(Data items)
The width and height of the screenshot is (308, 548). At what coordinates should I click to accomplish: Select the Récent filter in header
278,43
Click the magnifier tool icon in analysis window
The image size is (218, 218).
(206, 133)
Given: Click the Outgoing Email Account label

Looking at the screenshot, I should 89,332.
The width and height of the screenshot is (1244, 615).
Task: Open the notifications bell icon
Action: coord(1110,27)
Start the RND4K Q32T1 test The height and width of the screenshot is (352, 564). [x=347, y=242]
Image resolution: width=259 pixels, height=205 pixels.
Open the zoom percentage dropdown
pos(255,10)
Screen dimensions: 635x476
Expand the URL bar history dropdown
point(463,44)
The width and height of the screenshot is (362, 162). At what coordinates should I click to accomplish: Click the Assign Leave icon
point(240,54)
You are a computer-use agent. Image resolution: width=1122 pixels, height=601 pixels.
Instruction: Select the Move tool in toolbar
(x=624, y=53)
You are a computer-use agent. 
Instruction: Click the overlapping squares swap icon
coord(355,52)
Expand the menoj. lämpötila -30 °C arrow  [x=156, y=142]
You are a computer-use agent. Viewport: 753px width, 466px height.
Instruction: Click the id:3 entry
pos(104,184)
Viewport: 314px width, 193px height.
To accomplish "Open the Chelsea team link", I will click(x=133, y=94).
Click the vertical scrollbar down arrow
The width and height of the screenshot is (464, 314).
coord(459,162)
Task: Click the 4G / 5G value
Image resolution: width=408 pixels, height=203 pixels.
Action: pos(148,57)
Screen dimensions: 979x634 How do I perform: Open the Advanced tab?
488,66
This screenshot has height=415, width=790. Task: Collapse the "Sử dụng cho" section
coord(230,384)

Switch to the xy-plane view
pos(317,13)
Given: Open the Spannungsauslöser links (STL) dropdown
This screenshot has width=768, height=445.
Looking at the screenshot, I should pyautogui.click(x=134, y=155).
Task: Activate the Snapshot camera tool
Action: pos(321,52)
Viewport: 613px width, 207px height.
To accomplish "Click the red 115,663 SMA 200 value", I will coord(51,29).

## Work instruction
For this exercise, copy the lines from the one that contains "Image resolution: width=408" through the last line of the records, exactly and only those.

## Exercise response
Image resolution: width=408 pixels, height=203 pixels.
Action: pos(148,57)
Screen dimensions: 979x634 How do I perform: Open the Advanced tab?
488,66
This screenshot has height=415, width=790. Task: Collapse the "Sử dụng cho" section
coord(230,384)

Switch to the xy-plane view
pos(317,13)
Given: Open the Spannungsauslöser links (STL) dropdown
This screenshot has width=768, height=445.
Looking at the screenshot, I should pyautogui.click(x=134, y=155).
Task: Activate the Snapshot camera tool
Action: pos(321,52)
Viewport: 613px width, 207px height.
To accomplish "Click the red 115,663 SMA 200 value", I will coord(51,29).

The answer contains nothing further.